The determination of the purchase price for the target company is a central issue in M&A contract negotiations.

Basic Information

A central issue in M&A contract negotiations is the determination of the purchase price for the target company. The parties must agree on the valuation and profitability of the target-company, despite uncertainties about its future economic development. To account for this uncertainty, earnout clauses state the obligation of the buyer to pay, under certain conditions, an additional amount to the agreed purchase price (i.e. a variable “earnout payment”) after the closing of the SPA.

Determination of the Earnout Payment


For the determination of the additional earnout payment, both financial and non-financial indicators can be used.

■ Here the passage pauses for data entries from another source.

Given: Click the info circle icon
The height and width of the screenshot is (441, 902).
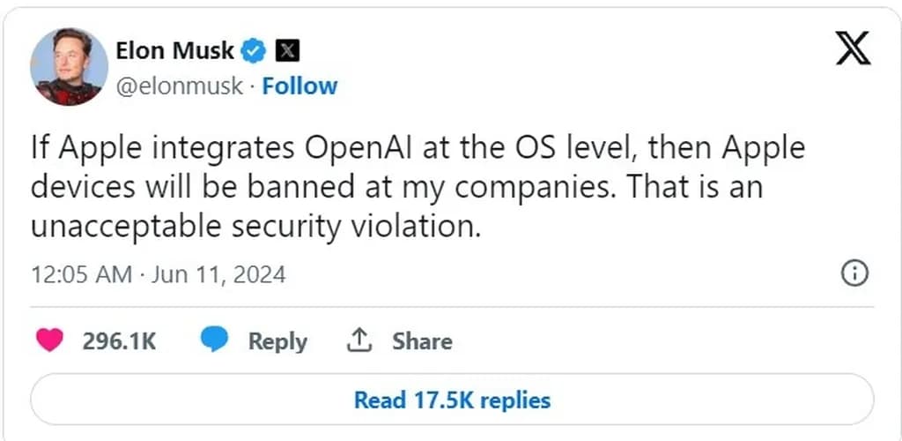Looking at the screenshot, I should click(x=854, y=274).
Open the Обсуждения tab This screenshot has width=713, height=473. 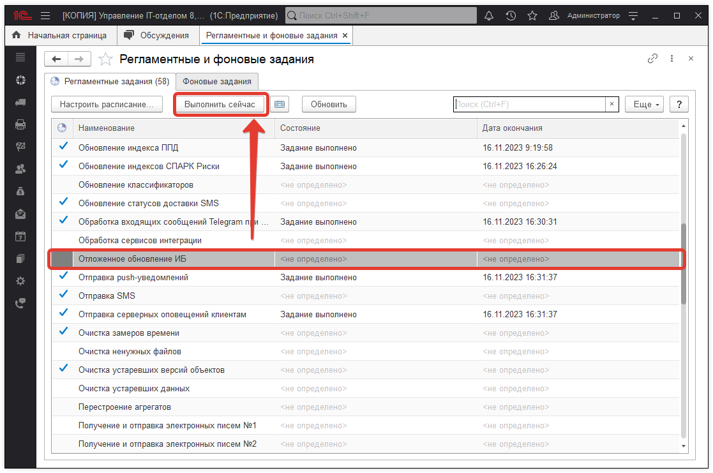[158, 35]
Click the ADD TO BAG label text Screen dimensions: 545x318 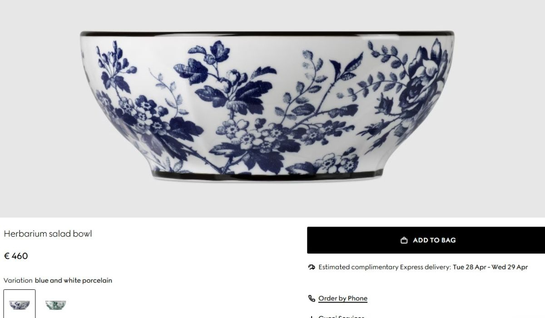(x=434, y=240)
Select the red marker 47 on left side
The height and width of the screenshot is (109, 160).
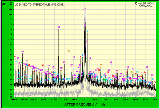click(x=43, y=65)
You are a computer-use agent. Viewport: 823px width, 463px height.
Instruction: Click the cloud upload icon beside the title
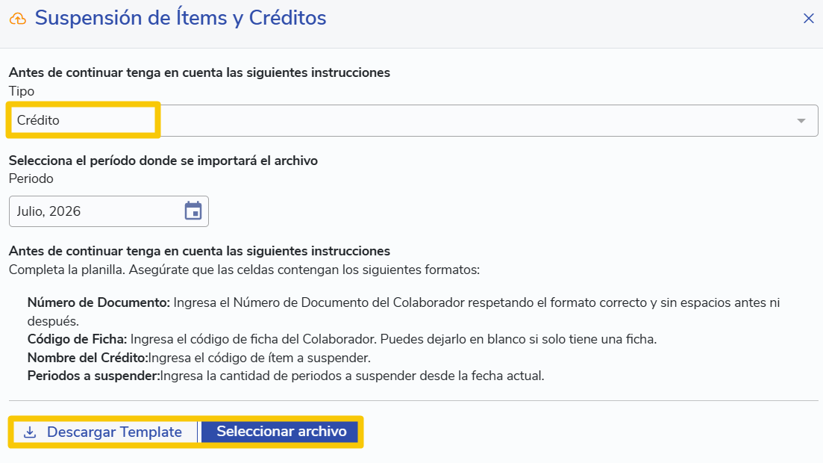18,19
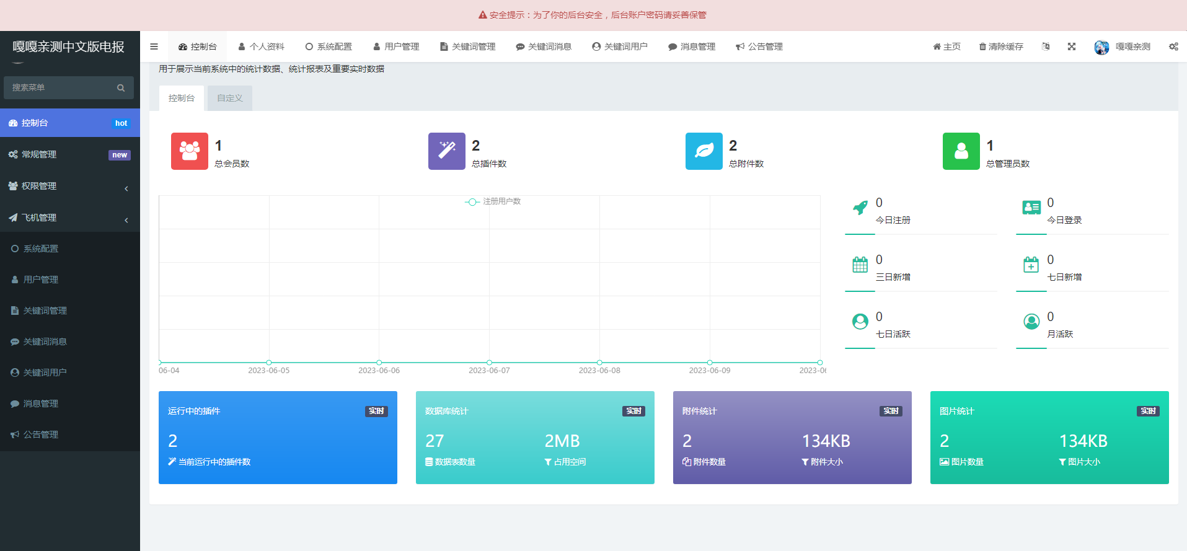The height and width of the screenshot is (551, 1187).
Task: Click the green administrator count icon
Action: (961, 151)
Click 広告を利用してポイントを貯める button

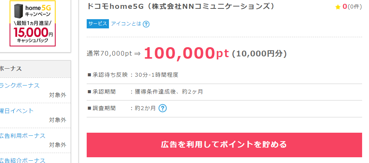224,145
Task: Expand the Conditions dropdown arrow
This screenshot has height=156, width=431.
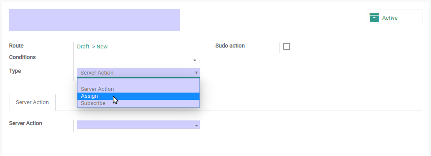Action: point(195,60)
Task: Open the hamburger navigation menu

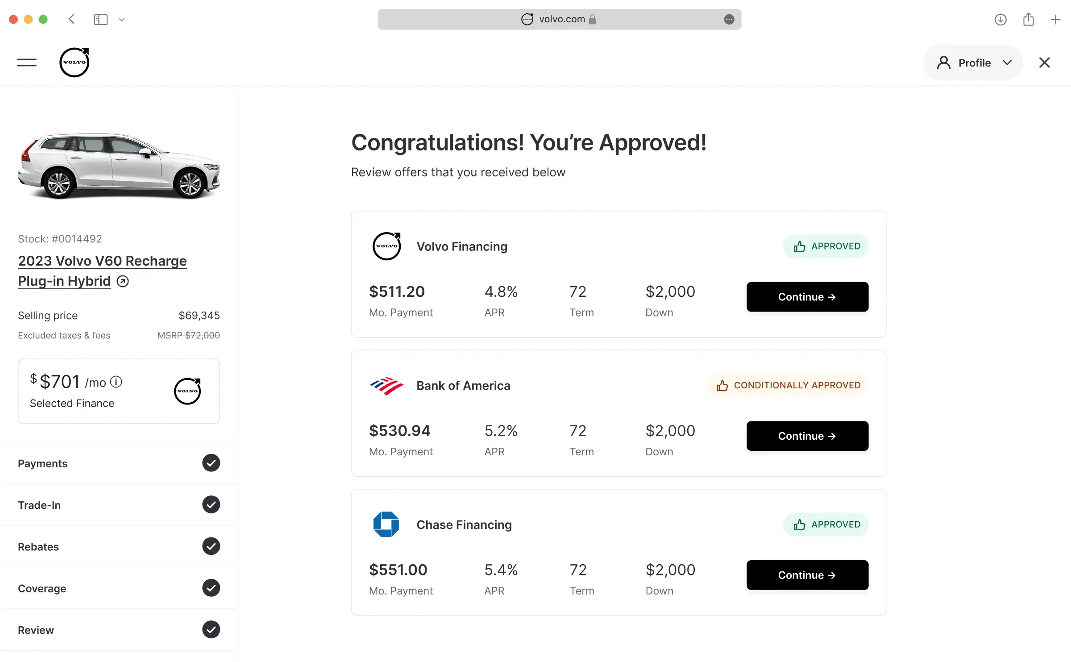Action: tap(27, 62)
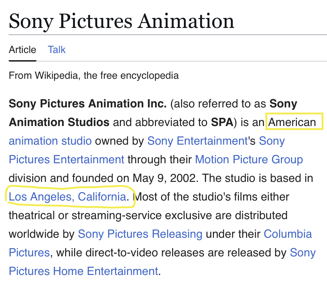Click the highlighted word American
Viewport: 327px width, 285px height.
pyautogui.click(x=292, y=122)
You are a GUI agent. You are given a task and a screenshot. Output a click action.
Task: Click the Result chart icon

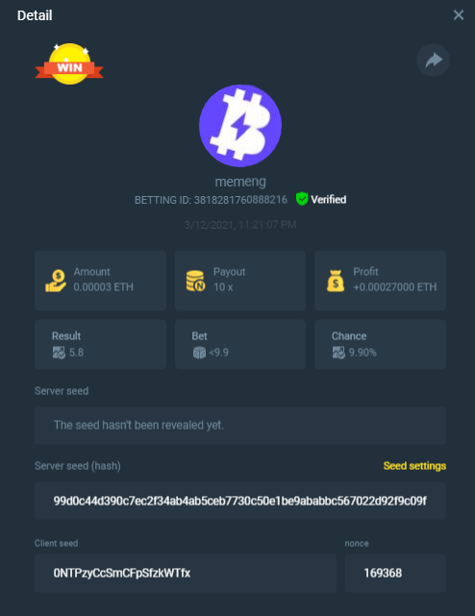(x=59, y=353)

The turnover is the easiest value to determine among the financial ratios. By its very nature, the turnover reflects only the earnings. Costs, on the other hand, are not included. Additional financial indicators can be derived from the income statement (e.g. EBITDA, EBIT, profit before tax) or cash flow figures. EBITDA or EBIT are often used in conventional transactions because of their high significance. Both financial indicators have in common that they indicate economic earning power at the operating level, however in contrast to sales, they take into account the evolution of costs.

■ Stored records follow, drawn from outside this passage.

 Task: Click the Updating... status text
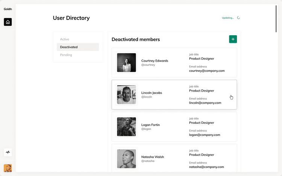tap(228, 18)
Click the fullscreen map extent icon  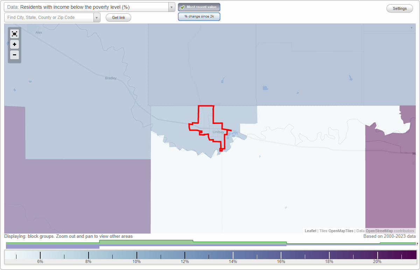[x=14, y=34]
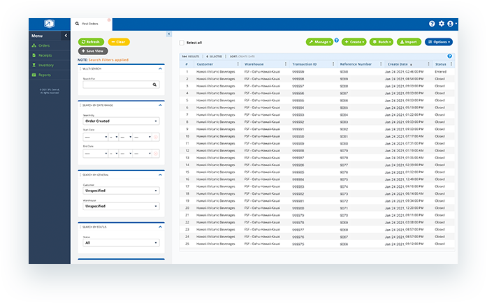Click the green Refresh button
Screen dimensions: 487x303
[92, 42]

Non-financial indicators, such as the maintenance of customer relationships, can be used to determine the variable elements of the purchase price (e.g. if the determination of the purchase price is in any way based on these customer relationships).


Clear Contractual Provisions

In particular, Financial indicators used in the calculation of the earnout payment must be clearly defined in the SPA.

In general, in addition to the period for determining whether the agreed key figure has been reached (triggers the earnout payment), it is recommended to explicitly define any duties, control rights, disclosure obligations (e.g. in what period of time which person has to prepare an initial balance sheet), as well as any objection periods. Regarding the agreed key figure, the parties must also agree on the accounting principles and clear rules on how to determine the agreed financial ratio, e.g. whether gross sales or net sales are to be taken into account, or whether rebates, expenses, cash discounts and other reductions in sales are to be considered.

Furthermore, it is advisable from the point of view of the seller, who loses control over the purchased object, to prohibit restructurings (e.g. a merger of the purchase object with another company of the buyer) for a certain period of time, or to permit restructurings only if a prior agreement has been reached on the adjustment of the earnout clause.

It is also recommended to define in the SPA the decisions the buyer may or may not make and implement regarding the management of the sold company, as well as the decisions that may be made only with the approval/consultation of the seller.


What To Do

In particular, Financial indicators used in the calculation of the earnout payment must be clearly defined in the SPA.

There are a few pitfalls to consider when agreeing or designing earnout clauses. It is recommended not only to include exact calculation formula to determine the purchase price, but also to specify in detail how the earnout payment is calculated in order to prevent manipulations of the calculation bases. Failure to do so will most likely lead to disputes between the parties.